= DOCUMENT EXCERPT =
------------------------------------------------
European businesses are less confident in China’s economy now that its expected post-COVD economic boom has busted and its relations with Europe and the U.S. are deteriorating, according to a survey by the European Union Chamber of Commerce in China.

Doing business with China has become harder over the past 12 months, about two-thirds of businesses said, a 4-point increase from the poll a year ago.

Another 11 percent reported shifting, or planning to shift, investments out of China. An additional 7 percent said they might do so. 

Although there is not yet a tide of companies abandoning the Asian giant, “stakeholders in China should worry about the direction” the poll indicates, chamber president Jens Eskelund said in a statement announcing the survey results.

The European Commission has formulated a new economic security strategy that calls on countries to impose stricter controls on European investments in countries that could pose a security risk to the region. 

China and Russia are not specified in the strategy statement but are seen as the primary risks, The Wall Street Journal noted.

TREND FORECAST: Again, as we have extensively detailed in previous Trends Journals, China’s COVID War and zero-COVID policy has destroyed the lives and livelihoods of hundreds of millions of its people. And as we recently saw when U.S. Secretary State Antony Blinken visited Beijing, the photographs show everyone around him and China’s President Xi were all masked up… still fighting COVID.
------------------------------------------------
= STUDY QUESTIONS =
(1) In the article on European business confidence in China, what percentage of businesses reported shifting, or planning to shift, investments out of China?
(2) Write the next few sentences of the article on European business confidence in China, continuing after its last sentence.
------------------------------------------------
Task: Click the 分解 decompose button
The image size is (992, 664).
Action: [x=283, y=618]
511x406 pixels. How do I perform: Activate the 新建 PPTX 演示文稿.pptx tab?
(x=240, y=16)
------------------------------------------------
= RESULTS OF THE TASKS =
(1) 11 percent

(2)
Despite China’s attempts to pump cheap money into its system to rejuvenate its economy, doubts persist as to when and if its economy will gain pre-COVID War strength. It will take considerable time to demonstrate a consistently positive business climate that can restore confidence.

China’s foreign trade will decline further into the future, both because Western companies look for friendlier and more reliable manufacturing sources and because of the global economic funk. However, with its yen weakening, its products will be a lot cheaper to buy from countries with stronger currencies.

Also, as the West ramps up its tension with China, Beijing is, and will continue to tighten and expand trade links with its Asian partners, such as India and Vietnam. Those closer trade ties will foster political alliances, dividing the world more sharply into Eastern and Western camps.